College students in general (and Hopkins students in particular) are very academically motivated. That’s why we’re here, of course. We’re good at recognizing the importance of working hard, doing well in classes, getting involved in extracurricular activities and fully milking the college experience to prepare us as much as possible for our professional futures.
But what about our future lives? How smart is it to keep health off the list of priorities or off the radar completely?
I get it. Your health doesn’t seem like something you have to worry about yet. You’re young. You have a good metabolism.
Your immune system is strong. Although we have all seen the statistics showing the decline of the health of the average American, of course that isn’t going to apply to you.
Sadly, in the current state of the food industry in America, staying healthy is not something that can happen passively — for anyone. Processed and isolated sugars are added to almost everything — flavored yogurts, sauces, sodas, fruit juices, breakfast cereals, granola bars, dried fruit, burgers — the list is endless. The vast majority of foods that come off the shelf (and probably all of the packaged snacks in your dorm room) have artificial flavors and preservatives designed to extend their shelf lives. Foods like white bread, pasta and white rice had the nutrients processed out of them, leaving a tasteless product full of calories and carbohydrates with little to no nutritional value.
Even many fruits and vegetables are treated with industrial-strength pesticides. In fact if you eat those treated fruits and vegetables without washing them thoroughly, you can often taste the chemicals.
Often times health advocates have so much to say about the state of the food industry that the tempting reaction is “who cares?” You’ve been eating the way you eat for years and you haven’t encountered any problems. Yet.
According to the Centers for Disease Control and Prevention, in 2012, 117 million people, or approximately half the adults in America, suffered from a chronic health condition. (Adults, by the way, are people age 18 and over. That’s us.) That is more than the number of people who smoke, binge-drink or are obese. You don’t have to be obviously unhealthy to suffer from health problems, and you don’t have to do anything frowned-upon to be putting yourself at risk for serious health problems. Not eating enough fruits and vegetables, consuming too much sodium and having high cholesterol are all diet-related risk factors for serious chronic health conditions.
Even the prevalence of liposuction, face lifts, anti-aging treatment and other cosmetic procedures are indirect evidence of the declining health of Americans and the efforts exerted to reverse the effects. Why not make the effort to eat healthy now to avoid the tremendous pain and inconvenience of trying to compensate for years of unhealthy eating later in adulthood?

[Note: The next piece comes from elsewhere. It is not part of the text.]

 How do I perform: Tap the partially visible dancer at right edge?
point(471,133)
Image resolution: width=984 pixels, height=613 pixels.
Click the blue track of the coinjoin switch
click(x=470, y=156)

Eating healthy is easier than you might think, but it takes thoughtfulness and conscious effort. In addition to decreasing your risk for chronic health conditions, eating right feels good. Your body and mind are more alert and capable, and the quality of your life increases. It can be cheaper, even if you buy high-quality organic foods, as long as you put in the time to choose correctly.
College is about preparing for the future and enjoying the now. And life is about so much more than just your college transcript, your future job, how prestigious your career is and how many digits comprise your salary. Health and happiness matter too.
It’s time to care about treating your body well.